Среди оббитых ветрами скал, в уютной теснине рыбаки, расслабившись, отдыхали. Трудяги боты и доры, высунувшись носами на галечный берег, как влюбленные в хозяев собаки, подремывали, изредка вздрагивая. Время далеко за полдень, небо безоблачно. Чуть заметно, меркло. Горел костер — три полнорослых сосновых ствола, подожженных с торцов; вдоль сильных тел их, змеясь и сжирая, полз, приметно перемещаясь по ветру, невысокий стойкий огонь. Громко работал приемник. Бригады ожидали времени, чтобы выйти на замет. Кто-то лежал и смотрел, прислушиваясь к мистическим голосам пламени, кто-то тихонько разговаривал с соседом. Три пары, обминая гальку, танцевали под виртуозное скрипичное соло. «Интродукции и рондо каприччиозо» Сен-Санса.
— Держись, парень, — неожиданно, тихо и веско, сказал Перелюба, сидевший спиной к Ржагину. — Не закисай.
— Временно, Ефим Иваныч.
— Хандру и на постой допускать вредно. Заразная.
— Вы правы.
— Только веселым, парень, жизнь растворяется. Только веселым.
— Да?
Иван подтянулся на локтях и заглянул в зеленовато-серые, выцветшие глаза Перелюбы. Ему хотелось спросить, какое веселье, Ефим Иваныч? Легкое, розовое и бездумное? Или глубинное, которое то ли дается в дар, как талант, то ли приходит с мудростью и есть, говоря языком математиков, некий суммарный вектор совершенно особых отношений с миром?

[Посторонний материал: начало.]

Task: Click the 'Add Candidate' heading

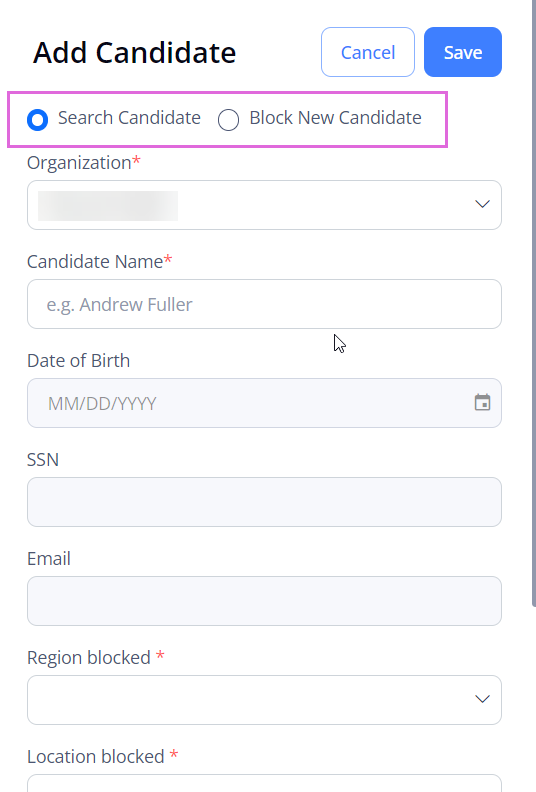Action: click(x=134, y=53)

— Жизнь идет, — раздумчиво продолжал Перелюба, глядя на темнеющую полоску неба. — Как бот по волнам. Вверх карабкается, книзу падает. И нет в ней причины, чтобы убиваться и киснуть.
— Разве?
— Так, парень. Так.
— Ни в чем? Никогда? А, скажем, горе, Ефим Иваныч? — пытал Ржагин не столько для того, чтобы уяснить, а скорее для того, чтобы великий молчальник еще немного поговорил. — Беда, несчастье?
— И что ж, что беда. Все одно, и в беде нельзя. Может, в беде оно как раз особо требуется.
Иван закурил.
— А сами вы, Ефим Иваныч? Человек молчаливый, даже, только не обижайтесь, угрюмый.
— Что ж обижаться. Верно.
— А мне советуете веселым быть?
— Советую.
— А сами почему?..
— Духу не хватило. Ну и крови не те.